The study of damage to a human caused by lightning is called 'keraunopathy'.
When a human is struck by lightning, there are two forces that cause damage.
The first is the heat of the blast. Lightning is extremely high temperature. It will cause the victim to breathe in superheated air and burn the skin and clothes. Hot lightning is extremely rare. It is very high voltage and most dangerously, can remain charged for up to a second. Most lightning lasts less than a tenth of this time. Hot lightning can melt pretty much anything, including steel and stronger metals. Because it lasts so long, huge amounts of current are pumped into the area affected. A human being would be utterly destroyed by such a blast. Lightning may also turn sweat and water into steam, blowing clothes of the body and quite literally poaching someone alive. The heat also focuses on metal on the body, such as keys, belt buckles, spectacles and the like.
The second form of damage lightning does is purely electrical. Humans, of course, run on electricty and dumping so much electricity into it is dangerous. The most common form of death from lightning is actually a cardiac arrest. The heart simply stops beating. Despite popular fictions, humans don't hold the charge so they can receive immediate care. Myocardial infarcs are also common effects, as is severe arrythmia.

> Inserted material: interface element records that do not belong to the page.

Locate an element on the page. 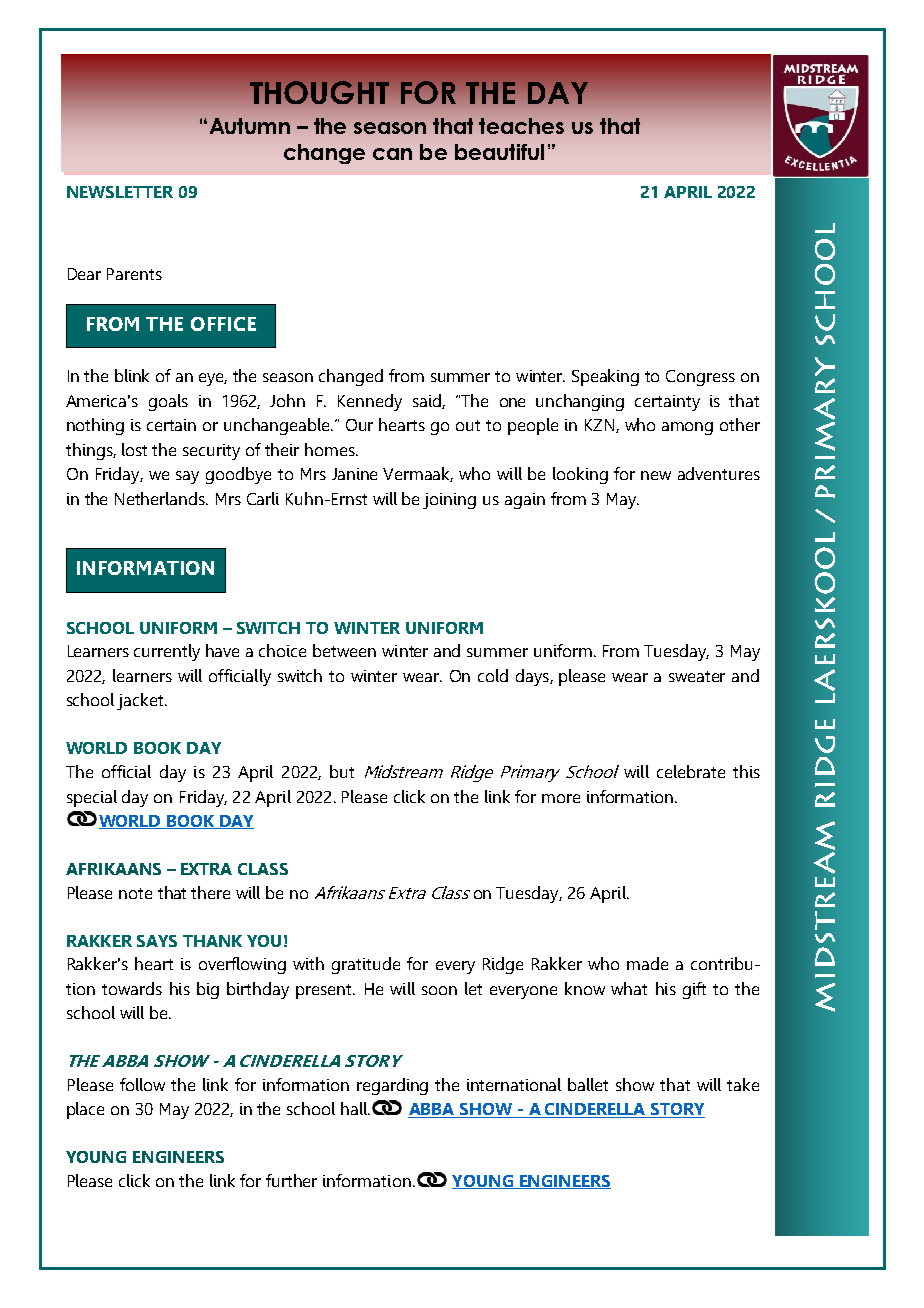 This document has width=924, height=1308. gratitude is located at coordinates (366, 965).
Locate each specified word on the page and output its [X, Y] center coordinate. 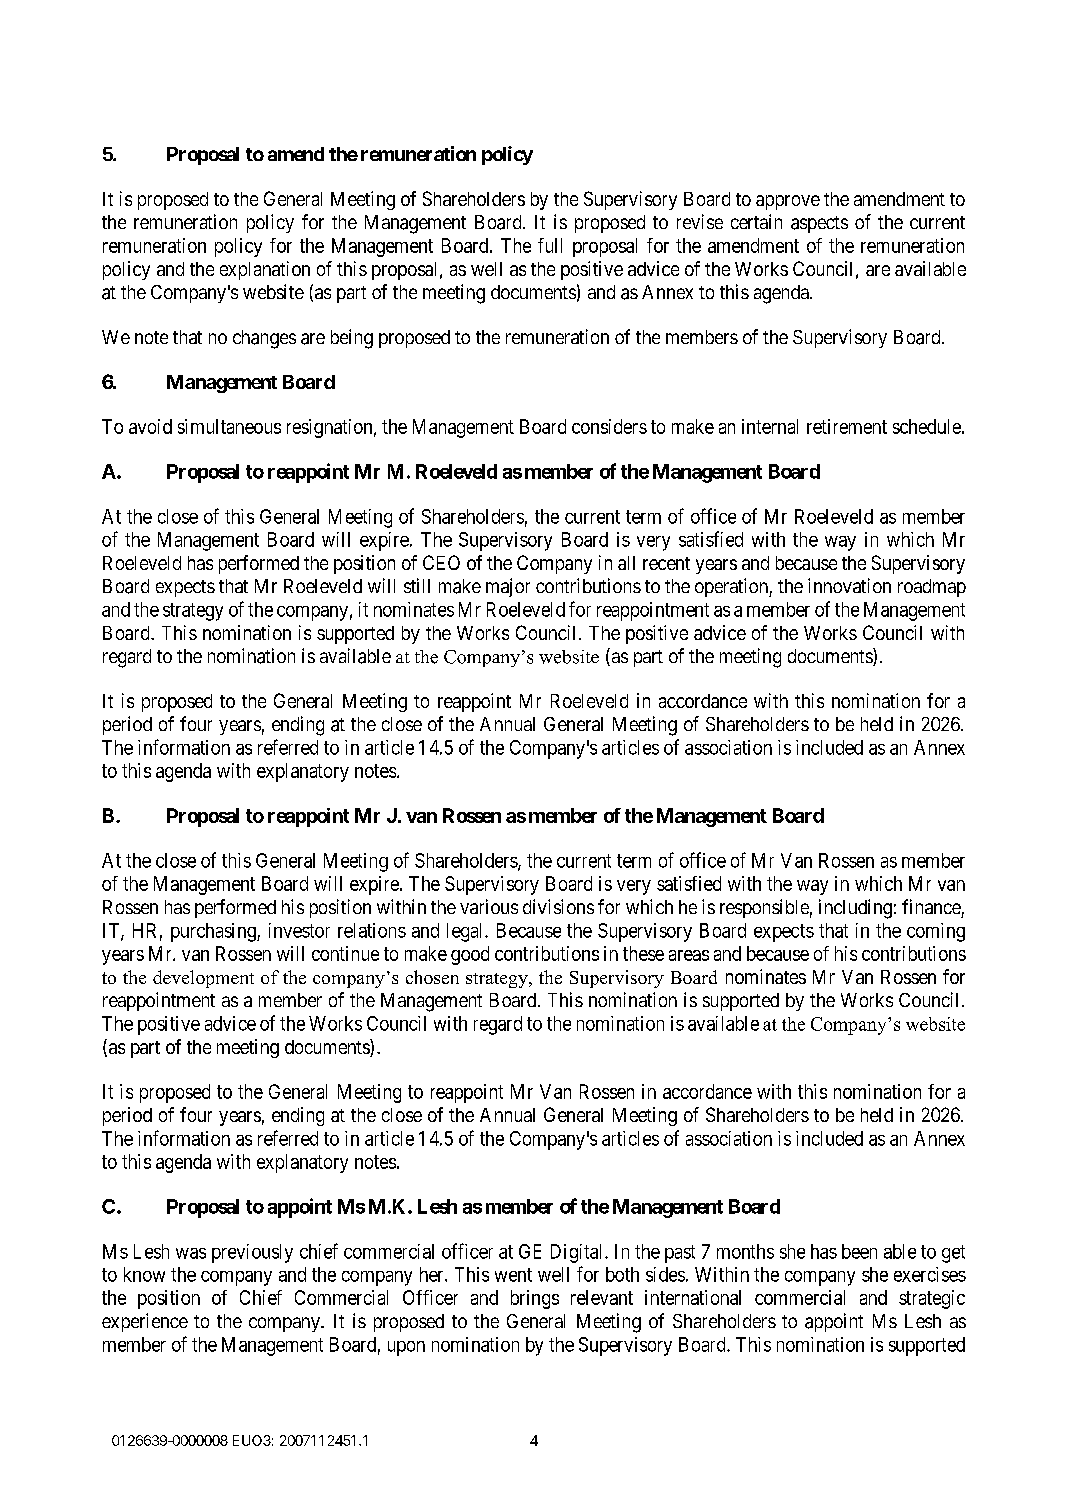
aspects [819, 224]
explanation [265, 270]
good [470, 955]
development [203, 979]
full [550, 245]
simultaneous [229, 426]
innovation [849, 585]
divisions [558, 906]
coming [936, 932]
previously [252, 1253]
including [855, 909]
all [626, 563]
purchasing [214, 932]
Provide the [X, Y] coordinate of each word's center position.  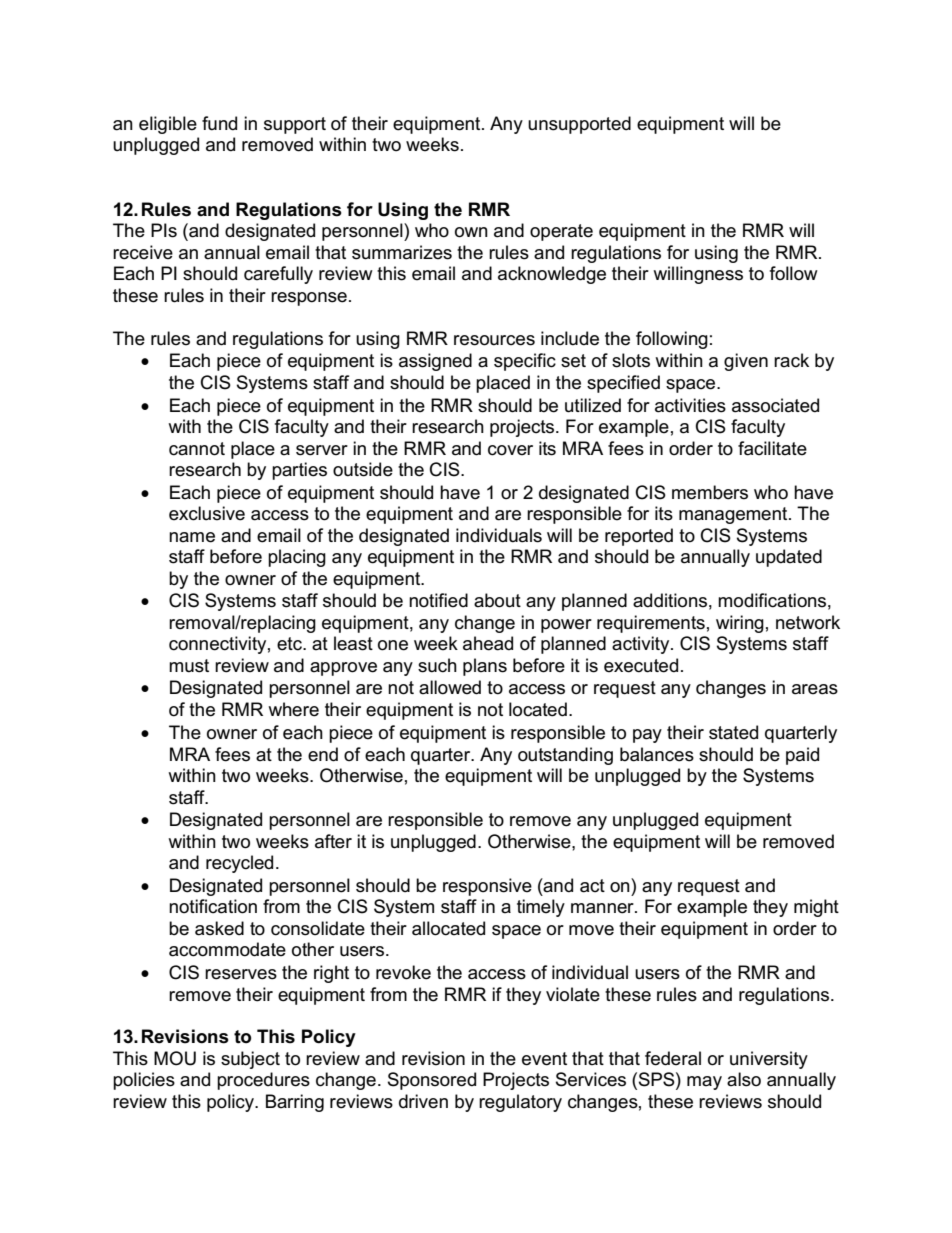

The central nervous system, which is basically a stream of electricity, is also endangered by lightning. The brain and the spine can suffer massive damage during a strike. This can lead to brain damage, a host of nerve damages and electrochemical systems damage. Long nerves in the body can be completely 'blown out'. This can lead to things like the brain forgetting how to breathe as respitory centres are destroyed. Apparently up to 20% of all lightning deaths are via this rather ghastly mechanism.
Even if a human survives lightning, which to be fair is between 60-80% of the time, research varies, there are many conditions that can be caused, including Parkinson's Disease, liver damage and cornea and ear drum damage.
Most fascinatingly, a fairly common wound is called the Lichtenburg Figure, a very early example of fractal, that are by themselves fascinating.